• _TAREFA 1_:
Copie do texto sobre os Lanagros, sem nenhuma alteração, a passagem que começa em "Como tantos outros" e termina em "atendimento à demanda.".
• _TAREFA 2_:
No texto sobre os Lanagros, transforme em lista o parágrafo que começa com "A rede de Laboratórios Agropecuários", mantendo seus fatos principais.

• _TRECHO DO TEXTO_:
——————————

O trabalho da equipe de Pedro Mota dá respaldo técnico aos fiscais do SIF. “Existem algumas lesões parecidas com as provocadas pela tuberculose e, dependendo da intensidade, a carcaça deve ser condenada. Então, os colegas do serviço de inspeção precisam do respaldo laboratorial para averiguar se aquelas lesões são mesmo de tuberculose”, esclarece.
Como tantos outros procedimentos nos Lanagros, essa é uma das ações que preserva a saúde do consumidor. “O ser humano não pode consumir carnes ou lácteos contaminados por Mycobacterium bovis, agente etiológico da tuberculose bovina, pois a bactéria causa as mesmas lesões do Mycobacterium tuberculosis, agente etiológico da tuberculose humana”, adverte.
A rede de Laboratórios Agropecuários tem unidades oficiais em Campinas/SP, Pedro Leopoldo/MG, Goiânia/GO, Recife/PE, Belém/PA e Porto Alegre/RS. Ainda que estrategicamente localizados nas cinco regiões brasileiras, a ação laboratorial tem o apoio de doze unidades avançadas e 878 laboratórios credenciados e fiscalizados periodicamente pelo Ministério da Agricultura. Quanto maior a capilaridade da rede, maior agilidade no atendimento à demanda.

——————————

• _MATERIAL EXTRAÍDO_:
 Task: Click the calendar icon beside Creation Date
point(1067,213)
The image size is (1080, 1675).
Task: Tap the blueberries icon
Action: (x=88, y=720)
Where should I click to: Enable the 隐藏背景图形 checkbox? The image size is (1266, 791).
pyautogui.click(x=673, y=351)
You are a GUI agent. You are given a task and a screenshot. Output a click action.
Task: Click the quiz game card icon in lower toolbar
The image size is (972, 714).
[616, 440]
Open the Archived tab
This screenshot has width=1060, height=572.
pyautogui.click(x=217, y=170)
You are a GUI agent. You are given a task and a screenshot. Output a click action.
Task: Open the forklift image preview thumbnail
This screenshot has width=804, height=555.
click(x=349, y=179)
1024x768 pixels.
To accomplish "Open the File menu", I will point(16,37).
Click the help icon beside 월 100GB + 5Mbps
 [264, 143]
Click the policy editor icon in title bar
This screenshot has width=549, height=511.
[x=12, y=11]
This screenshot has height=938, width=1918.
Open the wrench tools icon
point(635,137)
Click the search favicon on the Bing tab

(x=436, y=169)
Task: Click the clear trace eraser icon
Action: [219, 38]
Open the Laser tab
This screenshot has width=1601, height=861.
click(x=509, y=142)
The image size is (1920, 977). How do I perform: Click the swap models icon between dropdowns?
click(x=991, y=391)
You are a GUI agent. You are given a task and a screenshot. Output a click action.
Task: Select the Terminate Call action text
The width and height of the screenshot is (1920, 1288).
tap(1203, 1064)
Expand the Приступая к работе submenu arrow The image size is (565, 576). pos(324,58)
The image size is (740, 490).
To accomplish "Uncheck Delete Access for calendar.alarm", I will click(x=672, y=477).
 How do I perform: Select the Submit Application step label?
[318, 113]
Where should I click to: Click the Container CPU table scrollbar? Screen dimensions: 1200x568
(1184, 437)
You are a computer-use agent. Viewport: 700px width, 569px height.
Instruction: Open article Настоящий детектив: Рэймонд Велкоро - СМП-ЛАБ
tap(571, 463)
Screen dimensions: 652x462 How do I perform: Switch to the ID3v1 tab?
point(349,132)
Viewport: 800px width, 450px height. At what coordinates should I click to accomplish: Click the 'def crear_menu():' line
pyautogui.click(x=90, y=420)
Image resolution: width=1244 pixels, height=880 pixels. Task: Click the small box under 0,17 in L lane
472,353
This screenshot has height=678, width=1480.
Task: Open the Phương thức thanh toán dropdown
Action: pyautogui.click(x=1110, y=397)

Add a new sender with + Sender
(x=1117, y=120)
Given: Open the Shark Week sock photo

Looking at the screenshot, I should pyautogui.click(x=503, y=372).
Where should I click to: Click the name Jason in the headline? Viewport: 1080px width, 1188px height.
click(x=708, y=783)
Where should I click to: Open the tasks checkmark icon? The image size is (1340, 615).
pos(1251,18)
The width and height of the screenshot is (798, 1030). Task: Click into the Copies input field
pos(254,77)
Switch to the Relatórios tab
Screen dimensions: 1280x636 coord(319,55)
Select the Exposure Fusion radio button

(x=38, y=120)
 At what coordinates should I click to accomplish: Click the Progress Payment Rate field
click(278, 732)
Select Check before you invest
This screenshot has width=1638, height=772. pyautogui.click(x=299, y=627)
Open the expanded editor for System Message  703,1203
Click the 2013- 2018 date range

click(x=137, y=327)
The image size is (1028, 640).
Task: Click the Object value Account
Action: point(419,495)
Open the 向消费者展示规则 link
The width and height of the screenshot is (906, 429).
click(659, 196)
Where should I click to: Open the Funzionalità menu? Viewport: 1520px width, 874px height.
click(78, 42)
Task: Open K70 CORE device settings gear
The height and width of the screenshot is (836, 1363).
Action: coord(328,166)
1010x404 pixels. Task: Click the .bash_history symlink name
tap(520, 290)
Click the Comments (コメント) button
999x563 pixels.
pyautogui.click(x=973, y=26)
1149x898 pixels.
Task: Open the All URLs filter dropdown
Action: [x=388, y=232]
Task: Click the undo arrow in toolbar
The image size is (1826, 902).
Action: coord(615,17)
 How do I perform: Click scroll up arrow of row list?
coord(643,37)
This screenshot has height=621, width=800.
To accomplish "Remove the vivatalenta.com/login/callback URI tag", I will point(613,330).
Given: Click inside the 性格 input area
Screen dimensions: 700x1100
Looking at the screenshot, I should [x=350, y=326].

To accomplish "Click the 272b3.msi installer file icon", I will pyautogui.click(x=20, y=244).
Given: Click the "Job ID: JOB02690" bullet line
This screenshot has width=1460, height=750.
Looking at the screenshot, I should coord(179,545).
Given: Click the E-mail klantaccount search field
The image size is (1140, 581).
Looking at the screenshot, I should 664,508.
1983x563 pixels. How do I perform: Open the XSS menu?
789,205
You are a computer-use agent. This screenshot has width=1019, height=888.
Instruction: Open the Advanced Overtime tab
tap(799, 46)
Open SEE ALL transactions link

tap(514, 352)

——————————

• _RESPOSTA ESPERADA 1_:
Como tantos outros procedimentos nos Lanagros, essa é uma das ações que preserva a saúde do consumidor. “O ser humano não pode consumir carnes ou lácteos contaminados por Mycobacterium bovis, agente etiológico da tuberculose bovina, pois a bactéria causa as mesmas lesões do Mycobacterium tuberculosis, agente etiológico da tuberculose humana”, adverte.
A rede de Laboratórios Agropecuários tem unidades oficiais em Campinas/SP, Pedro Leopoldo/MG, Goiânia/GO, Recife/PE, Belém/PA e Porto Alegre/RS. Ainda que estrategicamente localizados nas cinco regiões brasileiras, a ação laboratorial tem o apoio de doze unidades avançadas e 878 laboratórios credenciados e fiscalizados periodicamente pelo Ministério da Agricultura. Quanto maior a capilaridade da rede, maior agilidade no atendimento à demanda.

• _RESPOSTA ESPERADA 2_:
- A rede de Laboratórios Agropecuários tem unidades oficiais em Campinas/SP, Pedro Leopoldo/MG, Goiânia/GO, Recife/PE, Belém/PA e Porto Alegre/RS.
- As unidades estão estrategicamente localizadas nas cinco regiões brasileiras.
- A ação laboratorial conta com o apoio de doze unidades avançadas e de 878 laboratórios credenciados.
- Esses laboratórios são fiscalizados periodicamente pelo Ministério da Agricultura.
- Quanto maior a capilaridade da rede, maior a agilidade no atendimento à demanda.